The laparoscopic second look for ischemic bowel disease

Surg Endosc. 1996 Jul;10(7):729-31. doi: 10.1007/BF00193045.

Abstract

Background: Survival after acute vascular ischemia depends on a second look laparotomy to detect extending bowel compromise and to verify the integrity of the anastomosis. In a series of five consecutive patients with acute ischemic bowel disease, we used laparoscopic technique to determine if a formal laparotomy could be avoided.

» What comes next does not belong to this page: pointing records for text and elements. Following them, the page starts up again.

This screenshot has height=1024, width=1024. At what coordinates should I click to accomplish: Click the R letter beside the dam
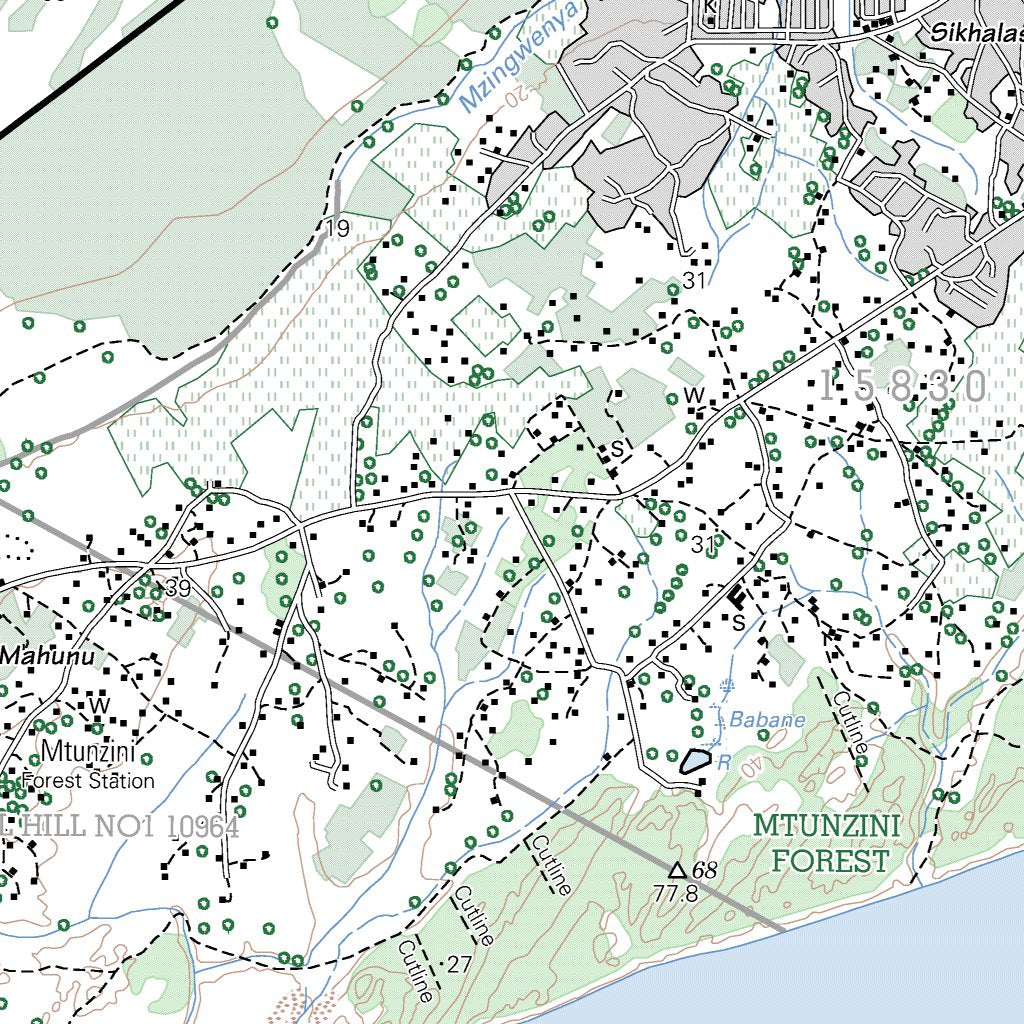point(725,763)
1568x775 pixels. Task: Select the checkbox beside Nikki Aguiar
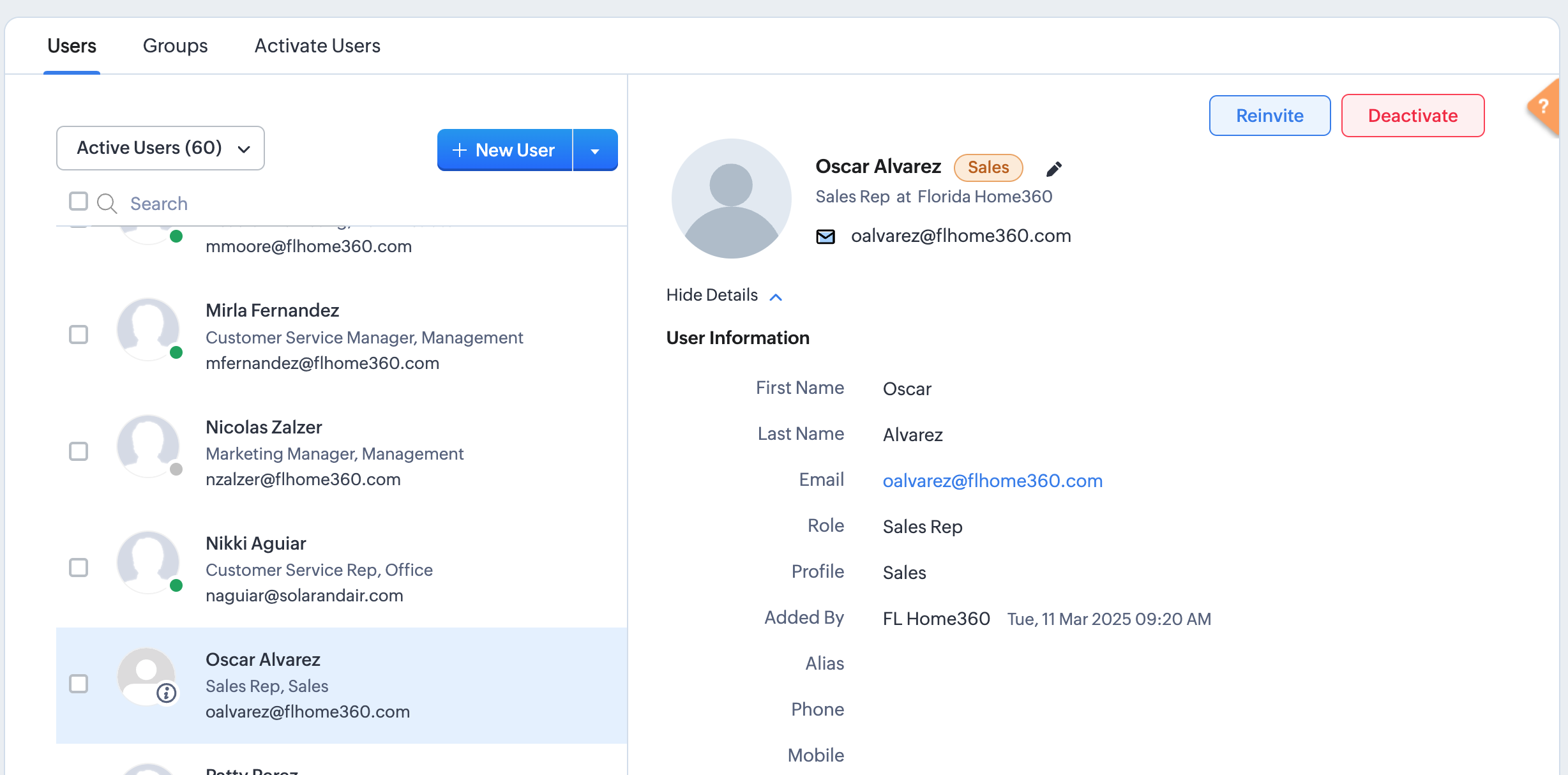(x=79, y=568)
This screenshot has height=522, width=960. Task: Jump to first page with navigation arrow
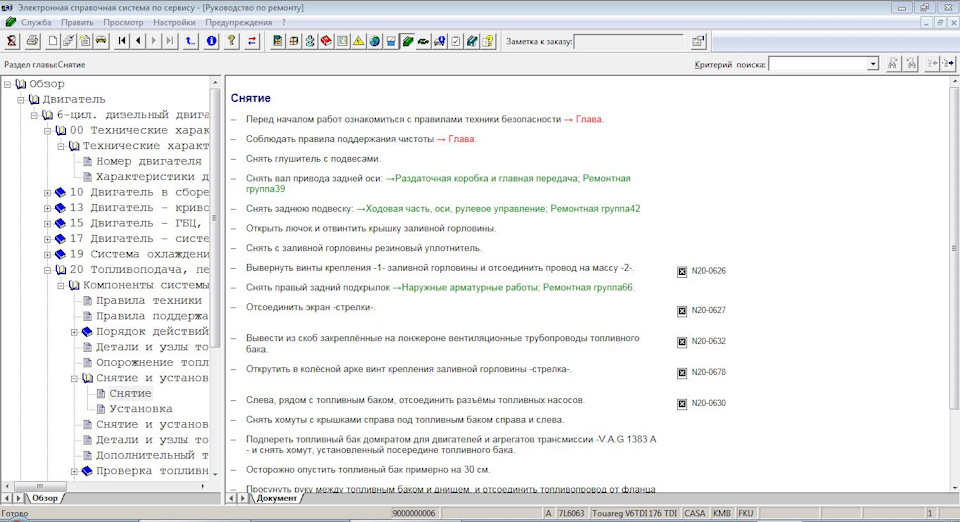pyautogui.click(x=122, y=41)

Methods: following the resection of ischemic bowel in five consecutive patients, two laparoscopic trocars were inserted in the lower abdominal quadrants and covered by sterile gloves. Forty-eight to 72 h following the primary operation, the abdomen was inflated via a trocar and secondary assessment done by laparoscopy.

Results: In all patients, the integrity of the anastomosis and viability of the remaining bowel was accurately assessed by laparoscopy.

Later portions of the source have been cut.